First-principles calculations were performed within the framework of DFT using the projector-augmented wave³⁷ method as implemented in the Vienna ab-initio simulation package (VASP)^38,39,40. Generalized gradient approximation (PBE-GGA) was adopted⁴¹ for treating the exchange correlation interactions. In our calculations we used a 2 × 2 × 1 slab supercell of Bi₂Se₃ with 6 quintuple layers (QLs) (Fig. 1a).
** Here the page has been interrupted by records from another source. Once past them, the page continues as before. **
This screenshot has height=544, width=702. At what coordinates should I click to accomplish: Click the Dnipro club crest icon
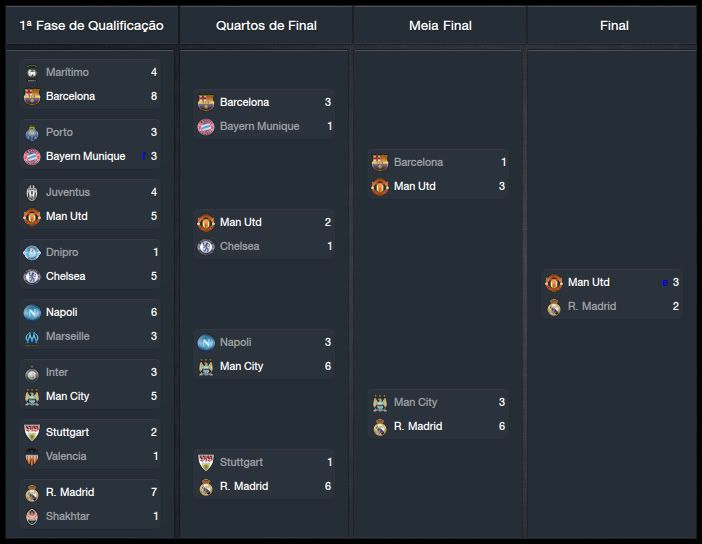(x=32, y=253)
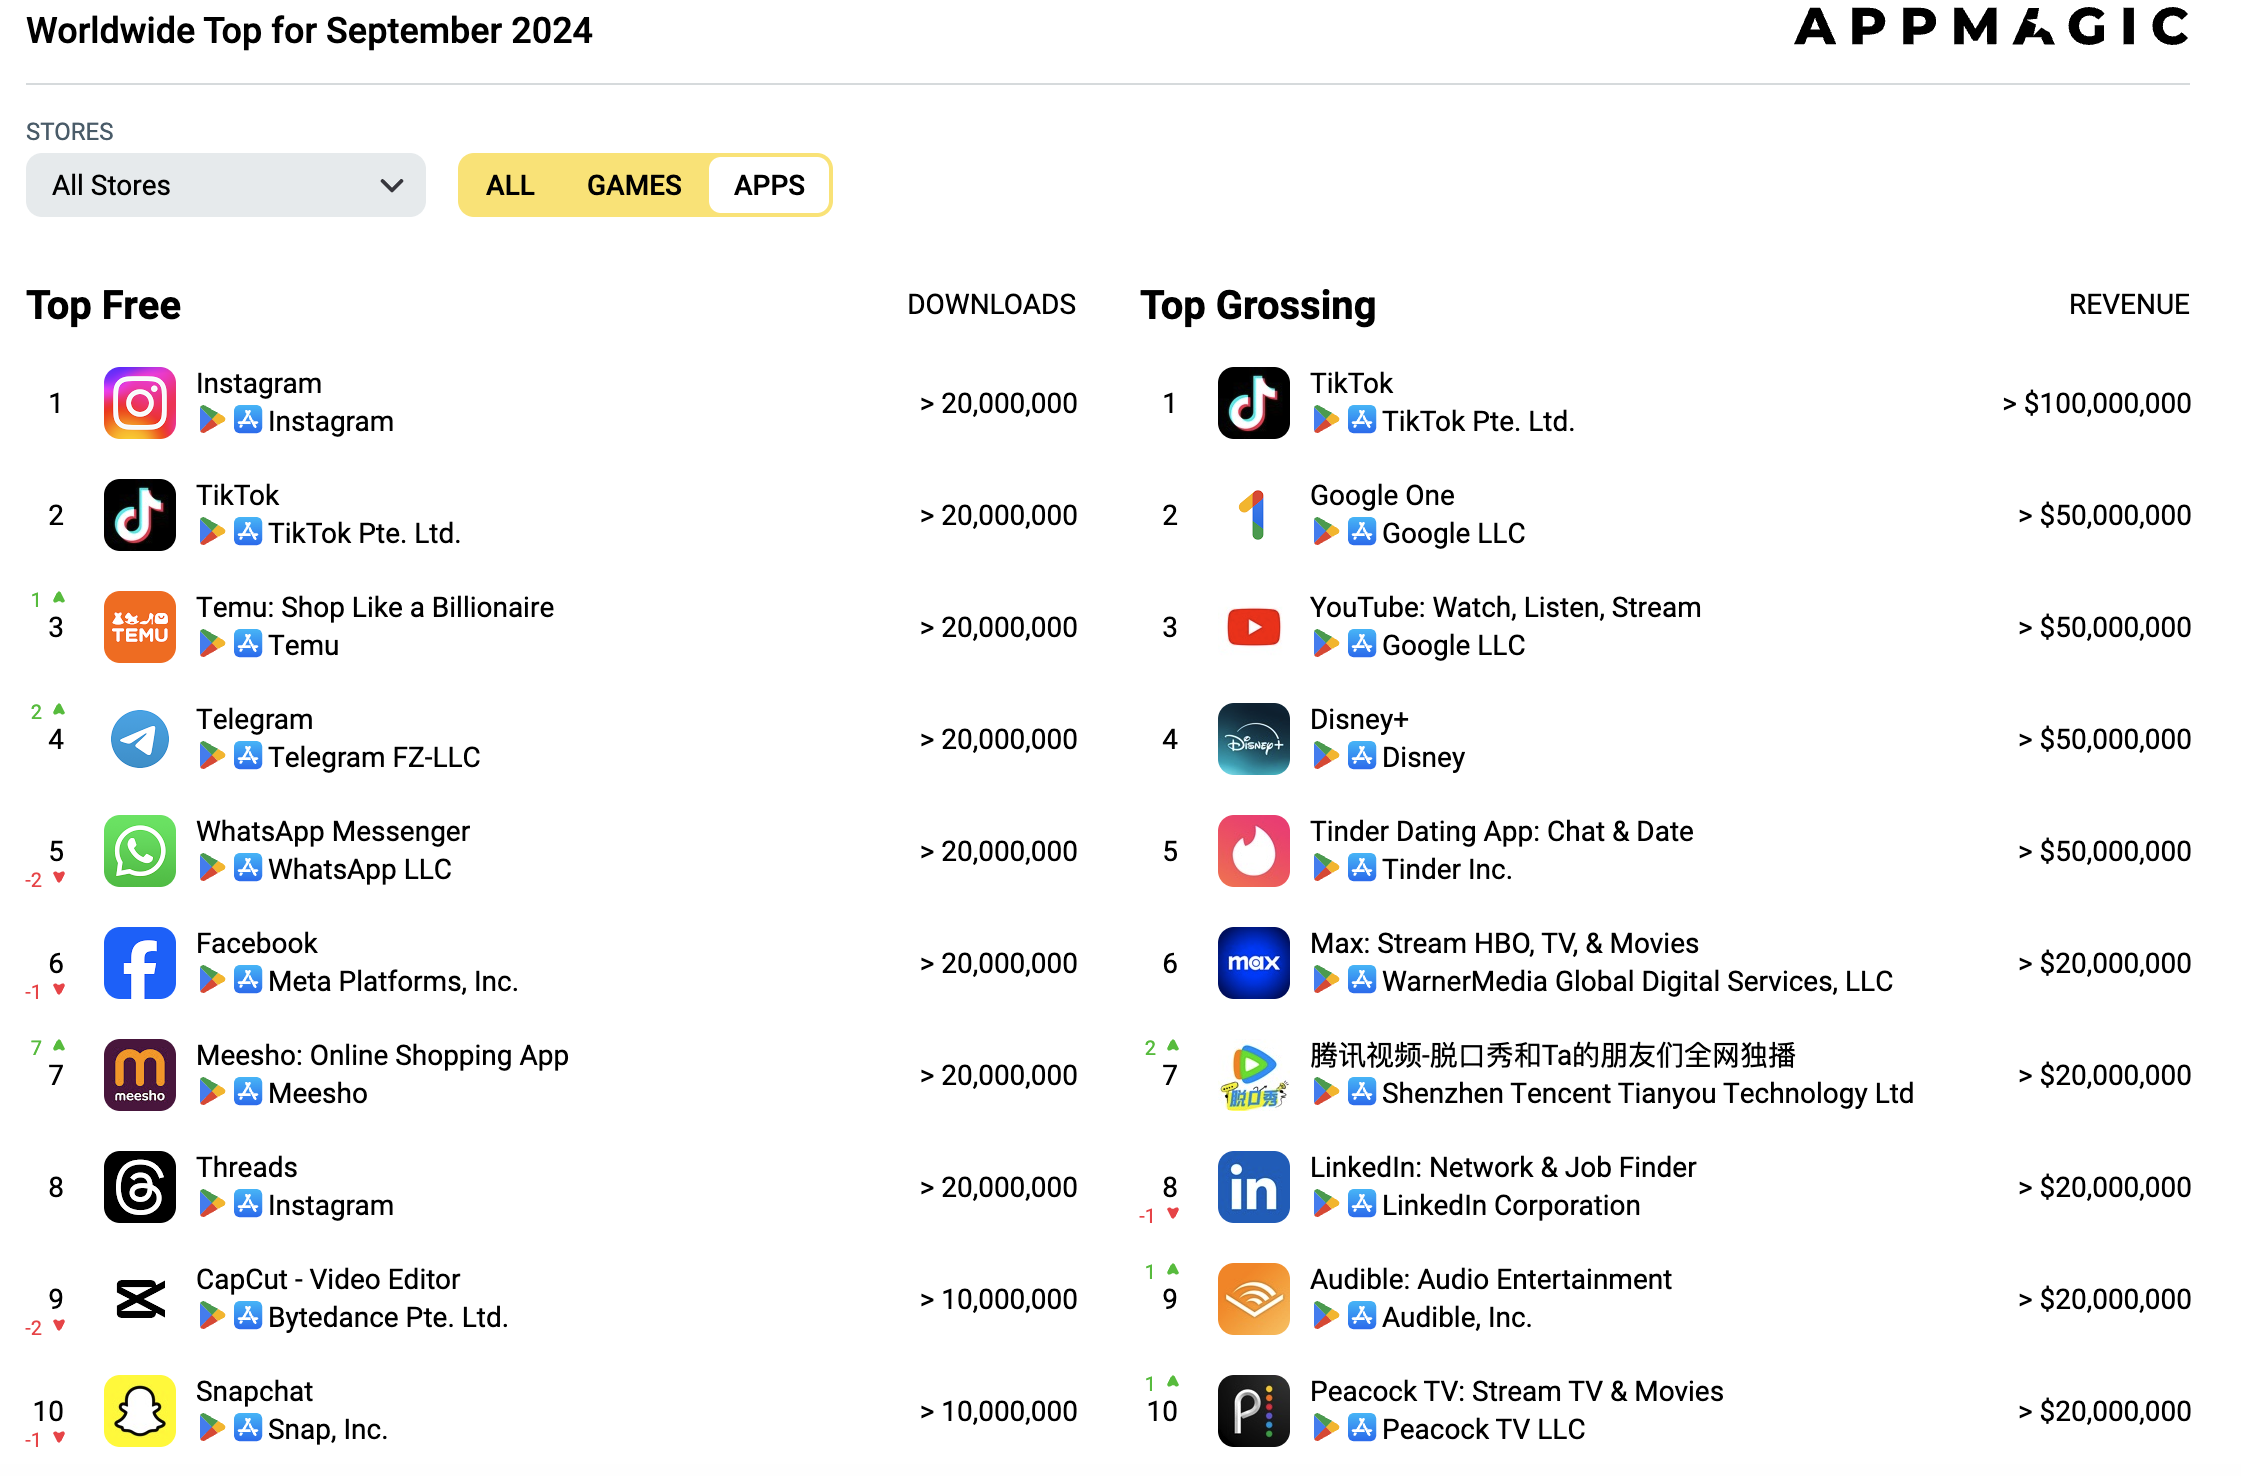Click the Google One app icon

tap(1253, 515)
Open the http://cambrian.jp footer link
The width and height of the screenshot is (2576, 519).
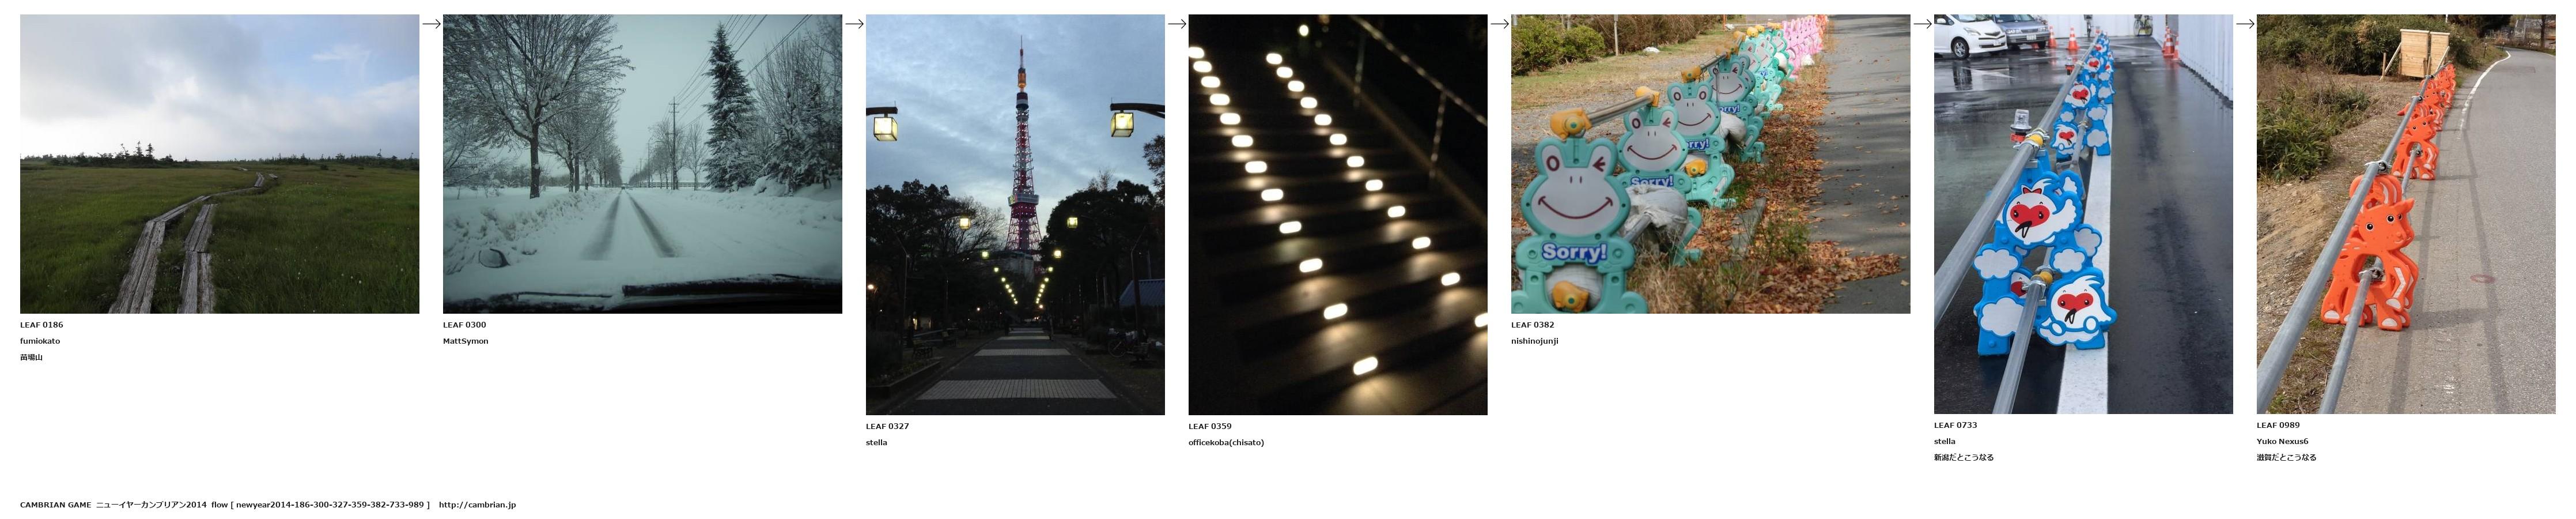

The atomic structures were fully optimized until the Hellmann-Feynman forces on each ion were smaller than 0.02 eV/Å. A plane-wave energy cut-off of 400 eV, a k-point grid of 5 × 5 × 1 and the Gaussian smearing method with a smearing width of 0.1 eV were used integrations over the Brillouin zone. Unless mentioned other wise, spin-orbit coupling (SOC) and GGA+U⁴² calculations with U = 4.5 eV, J = 0.5 eV are taken into account in all calculations. The viability of OA and OB configurations is also estimated by a larger 3 × 3 × 1 slab supercell of 6QLs Bi₂Se₃(See Supplementary Fig. S2 and Table S2). Note that van der Waals (vdW) corrections⁴³ is not involved in our calculations. But our test calculations indicate that vdW corrections do not change the conclusions of this study and only have some effects on exact value of our results (See Supplementary Table S3). To simulate out-of-plane (in-plane) strains, the out-of-plane (in-plane) lattice constants c (a and b) are elongated or compressed synchronously, then a and b (c) lattice parameters is adjusted to keep the cell volume constant, as treating in some studies^44,45. In our simulations, percent strain means the change of the lattice. For each strain case, the atom positions are fully optimized with the same force criterion as that in the case without strain.